**SUPPLIED PASSAGE:**
━━━━━━━━━━━━━━━━━━━━━━━━━━━━━━

Data Preparation. Matrix non Positive Definite in SEM Softwares.

Jun 10, 2014

I have previously reported a discussion about the non-positive definite matrix with regard to factor analysis. Here, I report a more complete, deep explanation and possibility to deal with these problems. This is not restricted to SEM but also can apply to CFA or path analysis or factor analysis. The passage quoted is from Kline Rex B. (2011, pp. 49-53) “Principles and Practice of Structural Equation Modeling”, Third Edition. It is mainly based on Wothke (1993) investigation. Still another text is from Ed Rigdon “Not Positive Definite Matrices--Causes and Cures” (1997).

Positive Definiteness
The data matrix that you submit for analysis to an SEM computer tool should have the property that it is positive definite (PD), which is required for most estimation methods. A matrix that lacks this characteristic is nonpositive definite (NPD), and attempts to analyze such a data matrix will probably fail. A PD data matrix has the properties summarized next (Wothke, 1993):
1. The matrix is nonsingular, or invertible. In most kinds of multivariate analyses (SEM included), the computer needs to derive the inverse of the data matrix as part of linear algebra operations. A matrix that is not invertible is singular.
2. All eigenvalues of PD matrices are positive (> 0). An eigenvalue is the variance of an eigenvector, which is a linear combination of the observed variables where all the weights are not zero. An eigenvalue is the unstandardized proportion of variance explained by the corresponding eigenvector, and the variance of that composite (its eigenvalue) cannot logically be less than zero. The total number of pairs of eigenvalues and eigenvectors for a data matrix equals the number of observed variables. For example, if a covariance matrix is based on 10 variables, then there are a total of 10 eigenvalue-eigenvector pairs.

━━━━━━━━━━━━━━━━━━━━━━━━━━━━━━

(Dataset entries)
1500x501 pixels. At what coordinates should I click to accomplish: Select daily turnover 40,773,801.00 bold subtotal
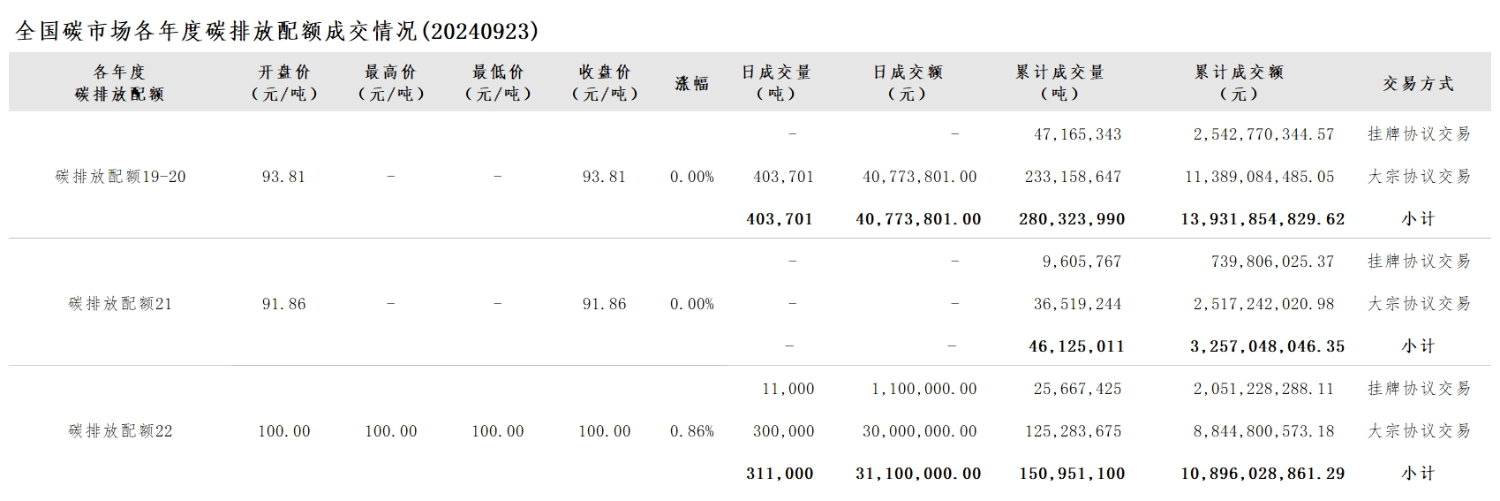[x=919, y=219]
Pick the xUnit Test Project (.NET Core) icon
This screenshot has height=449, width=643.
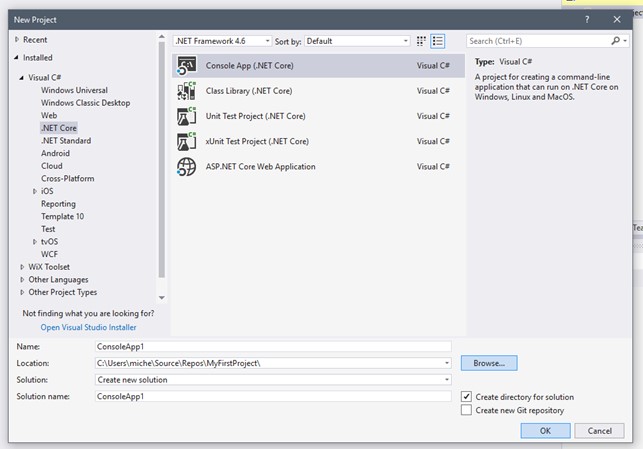click(187, 141)
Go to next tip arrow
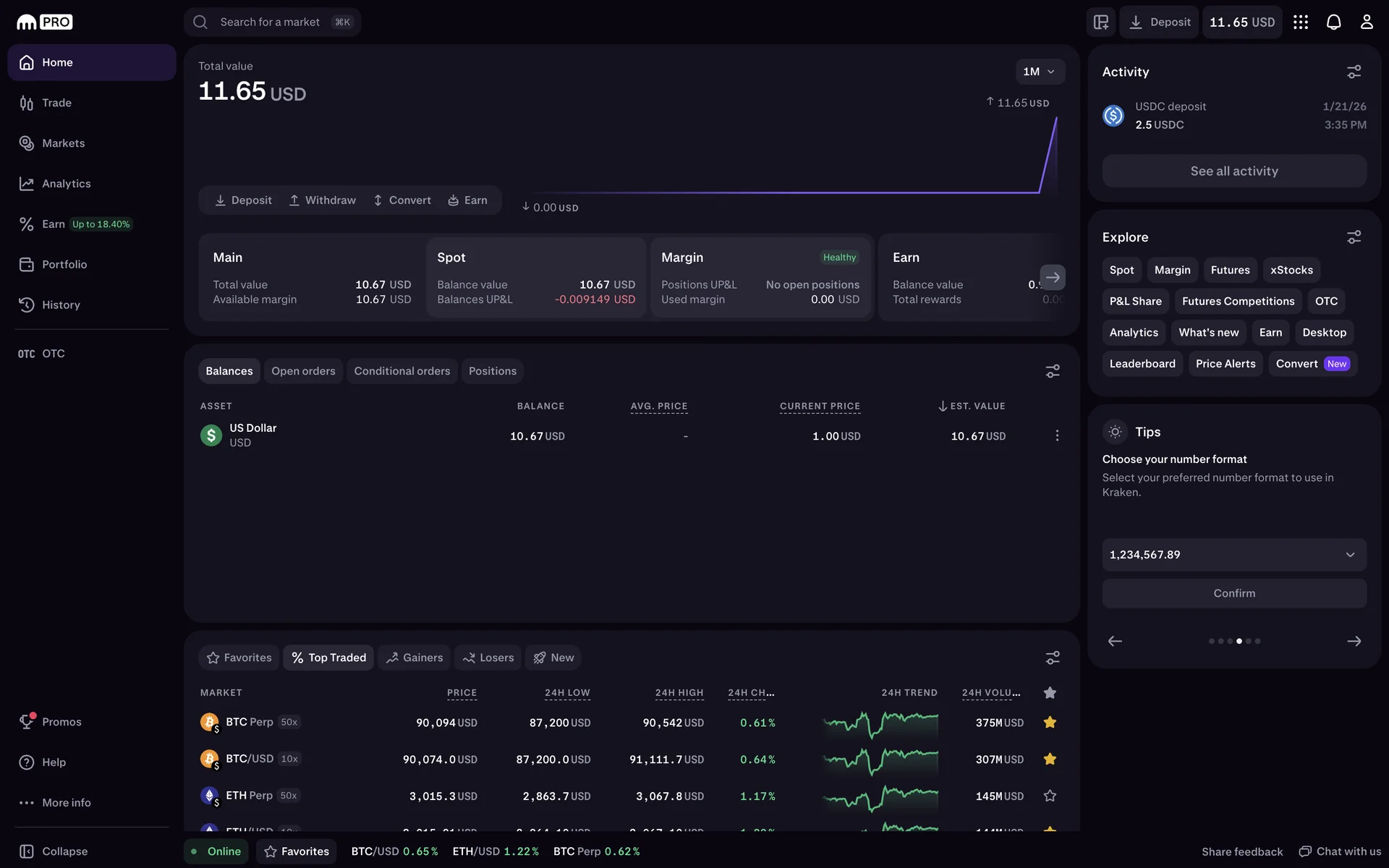 (1354, 641)
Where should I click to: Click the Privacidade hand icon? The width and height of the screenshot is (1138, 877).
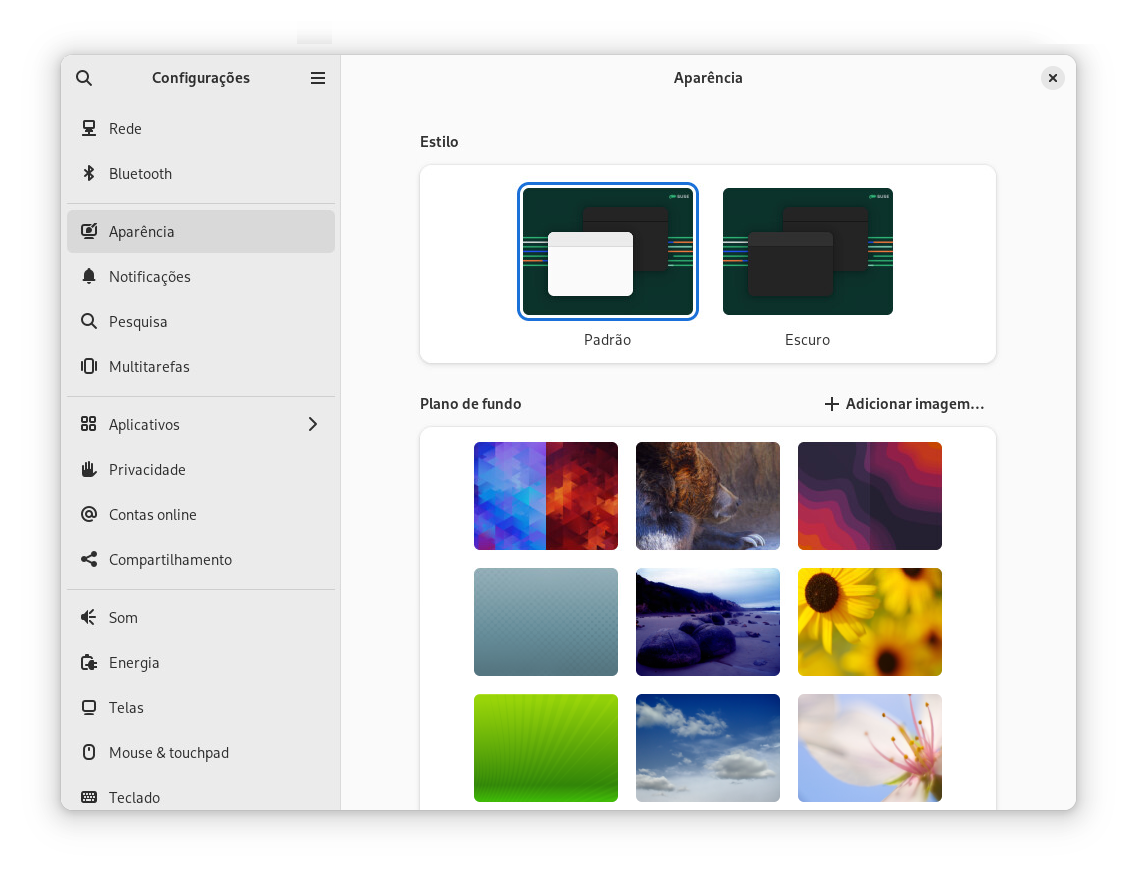89,470
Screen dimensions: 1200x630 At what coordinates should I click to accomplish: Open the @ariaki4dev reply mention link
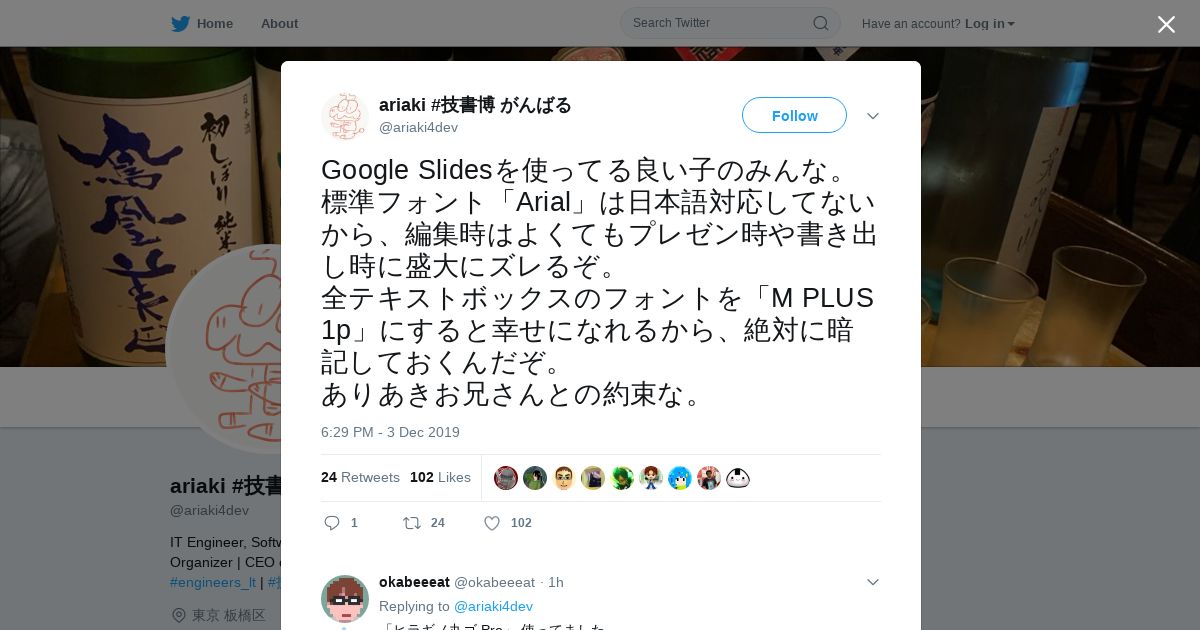493,606
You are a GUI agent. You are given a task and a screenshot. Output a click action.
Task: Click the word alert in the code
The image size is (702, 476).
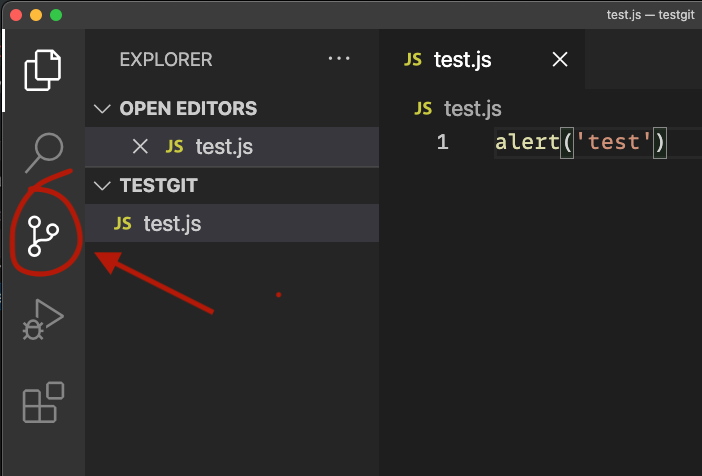527,143
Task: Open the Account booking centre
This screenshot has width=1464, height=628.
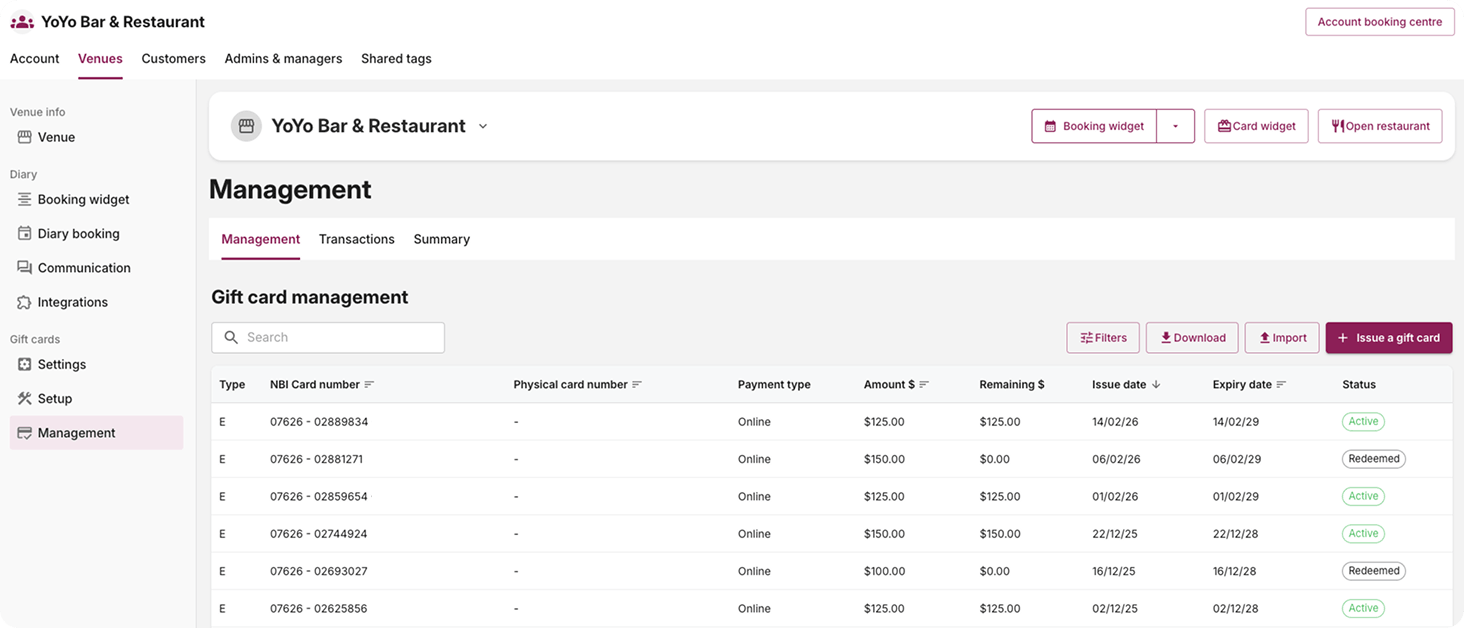Action: (x=1379, y=21)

━━━━━━━━━━━━━━━━━━━━━━━━━━━━━━

**WHAT TO DO:**
#1 Reproduce the dataset entries verbatim, starting with the line that contains "Screen dimensions: 1200x630" and going on through the end of the entries. Omit the pictures from your answer.
#2 Extend the passage on positive definite data matrices in SEM onward from its final sentence.

**TASK-BY-TASK OUTPUTS:**
#1
Screen dimensions: 1200x630 At what coordinates should I click to accomplish: Open the @ariaki4dev reply mention link
493,606
You are a GUI agent. You are given a task and a screenshot. Output a click action.
Task: Click the word alert in the code
The image size is (702, 476).
527,143
Task: Open the Account booking centre
This screenshot has width=1464, height=628.
Action: (x=1379, y=21)

#2
3. A related property is that the determinant of a PD matrix is greater than zero. If the determinant is zero, then the matrix is singular. A determinant equals the serial product (the first times the second times the third, and so on) of the eigenvalues, so if a determinant is negative, then some odd number of the eigenvalues (1 or 3 or 5, etc.) must be negative. A negative determinant indicates an NPD matrix.
4. In a PD data matrix, none of the correlations or covariances are out of bounds. An out-of-bounds matrix element is one that would be mathematically impossible to derive if all entries were calculated using data from the same cases. This property is explained next.
The value of the Pearson correlation between two variables X and Y is limited by the correlations between these variables and a third variable W. Specifically, the value of r(XY) must fall within the following range:
(rXW* rYW) ± SQRT((1-r²XW)*(1-r²YW))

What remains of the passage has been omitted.